Neighboring Murray County, Georgia, has administered 2,135 first doses of vaccine and 588 second doses.
In the Northwest Georgia Health District — which includes Catoosa, Chattooga, Dade, Gordon, Walker and five other counties — vaccine data is even less specific. Logan Boss, spokesperson with the district, said the state is still working to publish county-specific data.
Out of almost 40,000 vaccines administered in those 10 counties, about 30,000 are first doses, Boss said Friday afternoon.
"We could do more if we had better vaccine supply. Our vaccine supply remains erratic and inadequate to meet demand," he said, adding that the number of vaccinations per day depends on vaccine availability, which also varies from county to county.
"In some of our counties, when vaccine supply is available, we've averaged one vaccination per minute," Boss said.
In the early stages of the vaccine rollout, Georgia ranked in the bottom five states for COVID-19 vaccines administered per capita. One month later, Georgia is still only ahead of four states (Idaho, Kansas, Missouri and Alabama) for total vaccine doses administered per 100,000 residents, according to the U.S. Centers for Disease Control and Prevention. Tennessee is around the middle of the pack.
When it comes to fully vaccinating residents with both doses, Tennessee is ahead of the national rate, whereas Georgia and Alabama remain at the bottom.
The North Georgia vaccine data doesn't account for those who have traveled from other counties to be vaccinated — such as people from metro Atlanta — because the wait times for appointments in more rural counties are shorter.
"We are not tracking this, but we are seeing a lot of it," Boss said. "In Paulding County, out-of-county residents receiving immunization have run as high as 40%. We know it's happening in all our counties."
Tennessee is also facing similar issues, and although residents are allowed to be vaccinated in counties outside of where they live, it can be problematic in that vaccine allocations are made to counties based on the size of the county's population.
Boss also said he and his staff have noticed people will call around and schedule multiple appointments in more than one county, book one and either forget or won't cancel the other appointments. This causes a backlog at local health departments and can leave health departments scrambling to find people to take unused vaccines before they expire at the end of the day.
It can also mean the most vulnerable residents in rural counties are missing out on vaccinations.
During the press call last week, Piercey asked newspapers to help relay vaccine information to seniors in rural areas who may not have internet access or prefer print communication.
"Everybody's messaging now revolves around social media. That is an age bracket that is not as familiar, or not as heavy users, of social media, so we need more traditional media to get to them," Piercey said, acknowledging that this is a challenge because vaccine information changes rapidly and many newspapers in small towns only publish once or twice a week.

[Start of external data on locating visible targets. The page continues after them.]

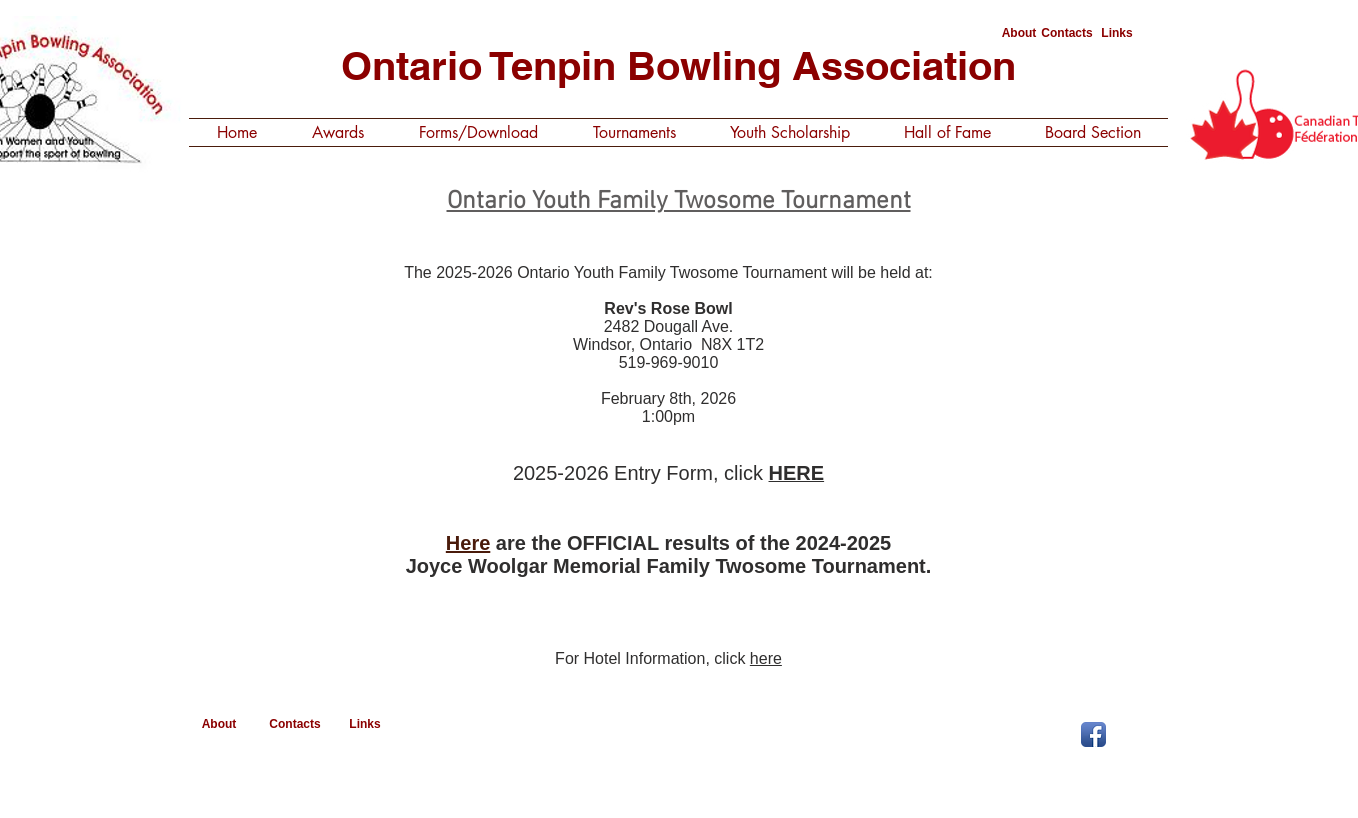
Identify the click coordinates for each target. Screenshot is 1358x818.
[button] (337, 132)
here (766, 658)
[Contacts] (1067, 33)
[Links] (1117, 33)
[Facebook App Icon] (1093, 734)
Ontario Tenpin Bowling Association (678, 65)
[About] (1019, 33)
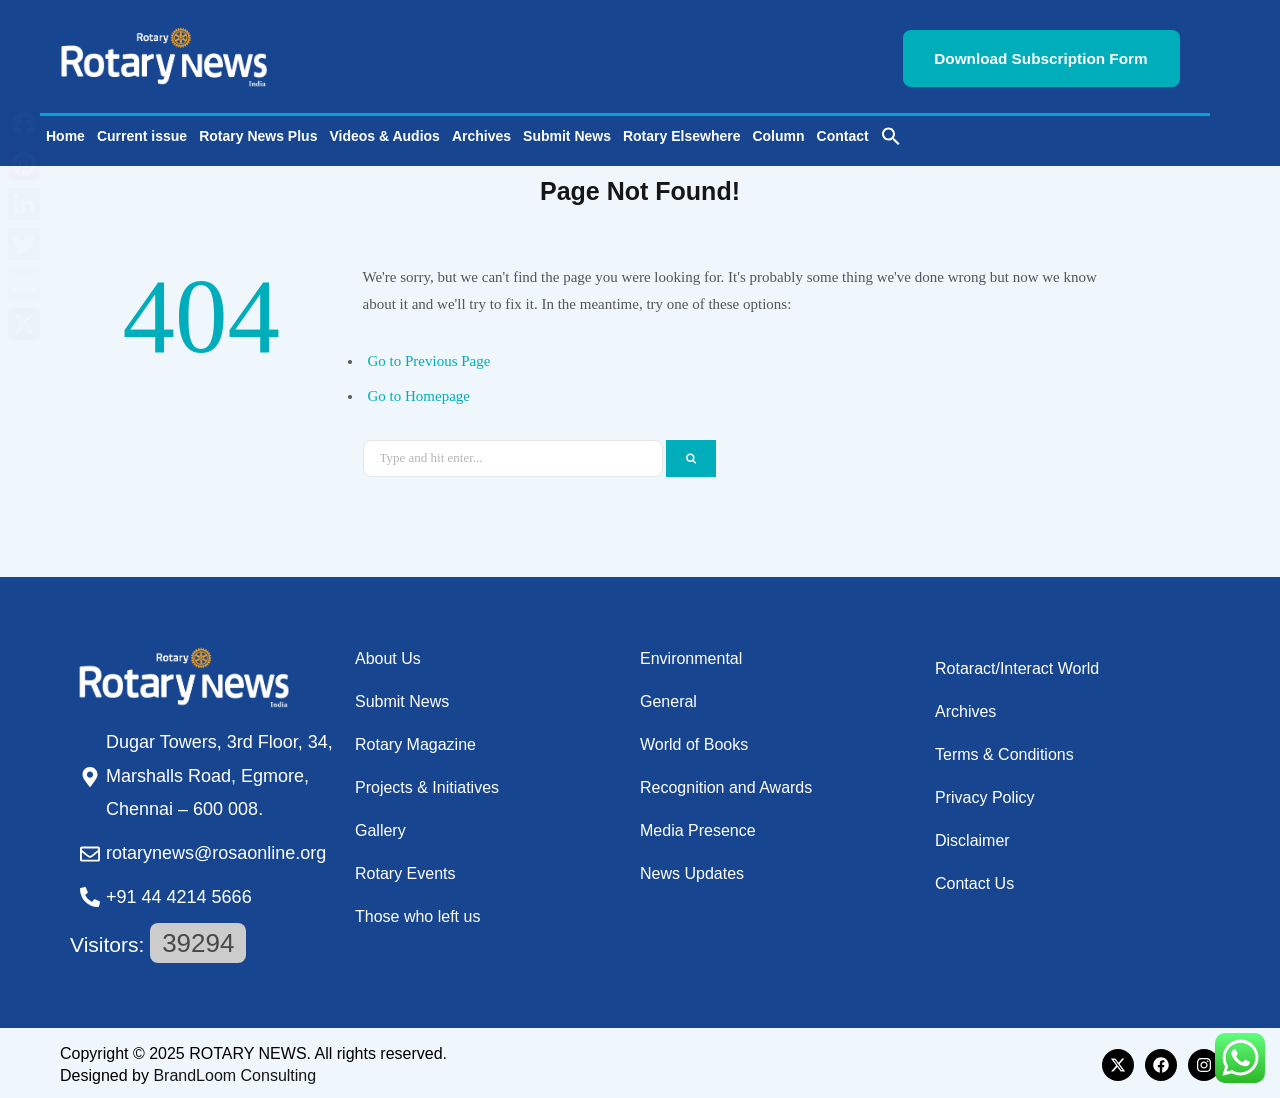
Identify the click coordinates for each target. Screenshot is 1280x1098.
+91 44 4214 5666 (179, 893)
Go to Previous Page (429, 358)
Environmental (691, 654)
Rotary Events (405, 869)
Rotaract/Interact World (1017, 664)
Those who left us (417, 912)
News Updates (692, 869)
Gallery (380, 826)
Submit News (567, 133)
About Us (388, 654)
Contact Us (974, 879)
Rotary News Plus (258, 133)
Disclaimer (972, 836)
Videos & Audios (384, 133)
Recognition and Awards (726, 783)
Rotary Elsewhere (682, 133)
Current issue (142, 133)
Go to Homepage (419, 392)
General (668, 697)
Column (778, 133)
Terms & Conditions (1004, 750)
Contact (843, 133)
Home (65, 133)
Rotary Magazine (415, 740)
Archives (481, 133)
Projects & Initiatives (427, 783)
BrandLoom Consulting (234, 1071)
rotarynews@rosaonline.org (216, 850)
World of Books (694, 740)
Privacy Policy (985, 793)
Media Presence (698, 826)
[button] (891, 133)
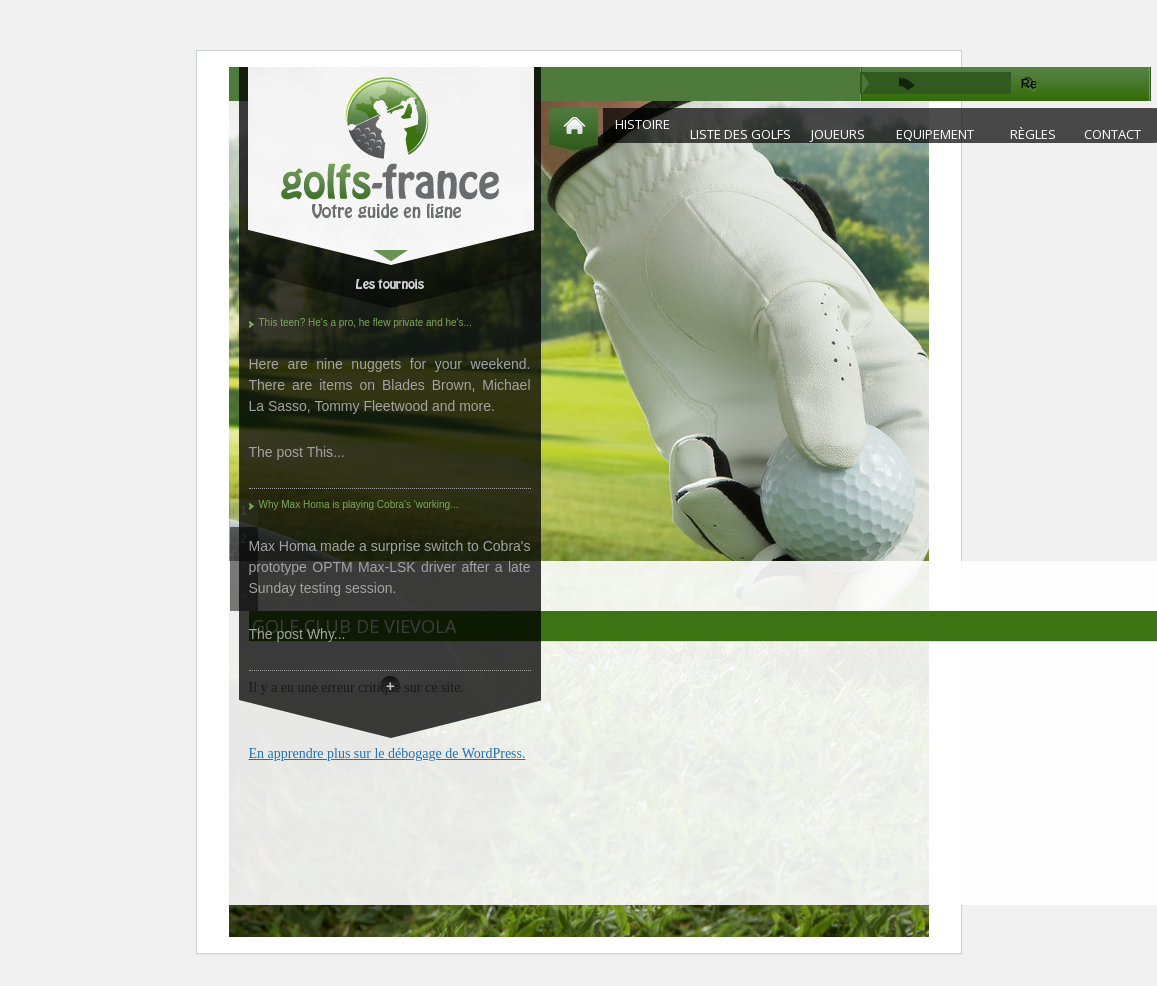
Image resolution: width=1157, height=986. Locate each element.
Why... (326, 634)
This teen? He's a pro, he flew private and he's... (365, 322)
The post (278, 452)
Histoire (642, 124)
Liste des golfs (740, 134)
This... (326, 452)
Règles (1033, 134)
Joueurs (838, 134)
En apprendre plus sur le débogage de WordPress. (387, 753)
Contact (1112, 134)
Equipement (935, 134)
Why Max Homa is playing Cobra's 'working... (359, 504)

As of last week, two out of every three Tennesseans aged 70 or older had not yet been vaccinated, she said.
"And that's really important because we know there is such a higher risk of both hospitalization and death in that age group as opposed to younger age groups," Piercey said.
Mueller said that communication with the public around vaccines needs improvement across the board.
"It's coming through so many, multiple channels, and there's still a lot of confusion," he said. "For rural areas I think the desire is there. The commitment is there. The experience of getting it done and getting it done well is what we need to grow."